【短編】喰らえ、我が純白の迷宮 ―生贄の令嬢は意志持つドレスを纏い、深淵を咀嚼する―
没落貴族の令嬢エルナは、強欲な義母の手によって巨大迷宮『大穴(アビス)』の生贄として捧げられた。
奈落の底、全身の骨を折り、死を待つ彼女の指先に触れたのは、意志を持つ生きたドレス――『アビス』。
『オマエ、ウマソウ。デモ、シヌ、モッタイナイ。
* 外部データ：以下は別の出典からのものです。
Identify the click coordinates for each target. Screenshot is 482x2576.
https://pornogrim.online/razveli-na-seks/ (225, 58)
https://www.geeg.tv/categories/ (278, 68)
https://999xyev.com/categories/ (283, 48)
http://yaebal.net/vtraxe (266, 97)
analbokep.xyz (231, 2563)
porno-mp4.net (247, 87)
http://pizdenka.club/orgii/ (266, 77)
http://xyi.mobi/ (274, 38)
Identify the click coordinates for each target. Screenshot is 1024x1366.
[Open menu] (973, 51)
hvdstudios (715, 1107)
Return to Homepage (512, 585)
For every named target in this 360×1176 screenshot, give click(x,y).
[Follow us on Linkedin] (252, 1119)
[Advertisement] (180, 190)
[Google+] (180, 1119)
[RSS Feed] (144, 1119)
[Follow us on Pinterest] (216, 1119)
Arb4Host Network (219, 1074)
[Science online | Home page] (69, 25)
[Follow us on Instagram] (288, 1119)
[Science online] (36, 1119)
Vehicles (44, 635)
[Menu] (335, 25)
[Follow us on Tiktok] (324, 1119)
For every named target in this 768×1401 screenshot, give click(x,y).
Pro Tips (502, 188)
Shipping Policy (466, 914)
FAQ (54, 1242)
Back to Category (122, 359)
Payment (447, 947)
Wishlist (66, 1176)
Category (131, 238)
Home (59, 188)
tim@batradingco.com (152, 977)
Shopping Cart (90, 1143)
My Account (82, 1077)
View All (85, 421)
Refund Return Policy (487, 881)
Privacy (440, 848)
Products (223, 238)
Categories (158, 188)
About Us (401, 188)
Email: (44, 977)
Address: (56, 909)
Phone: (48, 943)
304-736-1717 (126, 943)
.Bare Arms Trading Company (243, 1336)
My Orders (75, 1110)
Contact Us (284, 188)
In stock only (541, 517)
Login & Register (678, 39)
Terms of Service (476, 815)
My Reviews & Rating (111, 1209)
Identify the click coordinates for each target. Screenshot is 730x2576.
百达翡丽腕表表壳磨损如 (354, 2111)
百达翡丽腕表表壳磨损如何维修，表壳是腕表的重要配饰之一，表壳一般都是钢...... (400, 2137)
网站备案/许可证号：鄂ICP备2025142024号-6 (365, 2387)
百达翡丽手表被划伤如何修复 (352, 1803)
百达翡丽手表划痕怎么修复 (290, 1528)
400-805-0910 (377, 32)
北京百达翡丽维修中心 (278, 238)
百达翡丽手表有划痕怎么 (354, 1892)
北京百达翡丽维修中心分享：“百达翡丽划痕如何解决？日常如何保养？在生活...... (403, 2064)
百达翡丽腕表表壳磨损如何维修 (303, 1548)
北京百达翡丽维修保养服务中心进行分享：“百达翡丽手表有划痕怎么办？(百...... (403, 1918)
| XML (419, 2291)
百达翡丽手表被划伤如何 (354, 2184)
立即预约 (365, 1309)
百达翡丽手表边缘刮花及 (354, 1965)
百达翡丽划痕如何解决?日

……オレヲ、キレ』
それは、魔物の生命力を吸い上げ、主の記憶さえも燃料にして進化する「異端の核」だった。
蜘蛛の剛殻、騎士の白銀、氷獄の結晶。
襲いかかる獲物を「咀嚼」するたびに、ドレスはより美しく、より禍々しく姿を変えていく。
そして同時に、エルナは「人間としての心」を一つ、また一つと削り落としていく。
「……泣く理由も、もう忘れてしまったわ」
最深部で『忘却の王』を喰らい尽くし、ついに理の外側へと至った少女。
彼女が地上へ帰還したとき、そこはかつての故郷ではなく、最高級の「晩餐会場」へと変貌する。
これは、愛も涙も忘れた少女が、美しき迷宮を纏って世界を侵食するダークファンタジー。